• [Goal of the exercise]:
Although the listing contains pictures, reproduce only its text, exactly as written.

- - -

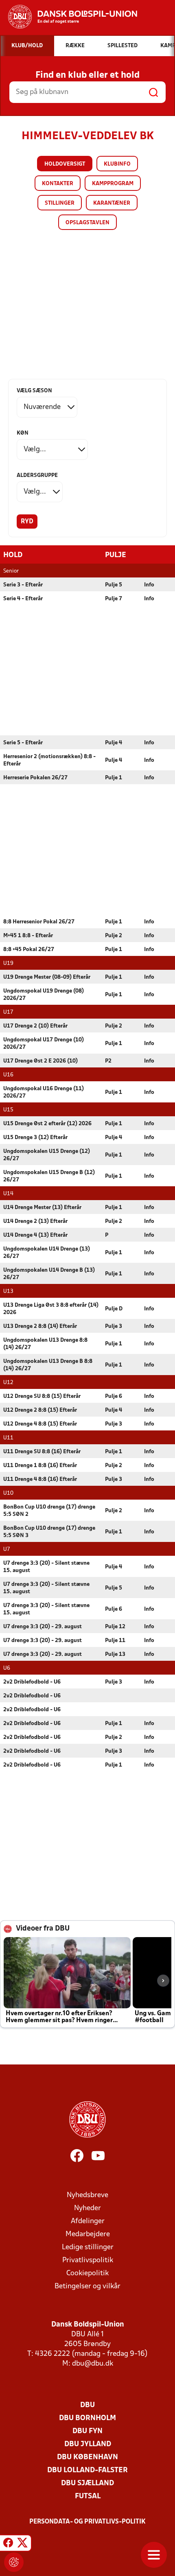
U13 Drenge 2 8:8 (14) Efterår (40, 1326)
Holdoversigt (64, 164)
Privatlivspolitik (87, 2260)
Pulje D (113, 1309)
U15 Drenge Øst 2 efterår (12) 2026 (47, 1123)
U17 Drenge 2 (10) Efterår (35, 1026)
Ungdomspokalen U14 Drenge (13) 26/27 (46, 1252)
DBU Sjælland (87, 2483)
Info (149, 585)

- - -

• [Answer to this task]:
U13 Drenge 2 8:8 (14) Efterår (40, 1326)
Holdoversigt (64, 164)
Privatlivspolitik (87, 2260)
Pulje D (113, 1309)
U15 Drenge Øst 2 efterår (12) 2026 (47, 1123)
U17 Drenge 2 (10) Efterår (35, 1026)
Ungdomspokalen U14 Drenge (13) 26/27 (46, 1252)
DBU Sjælland (87, 2483)
Info (149, 585)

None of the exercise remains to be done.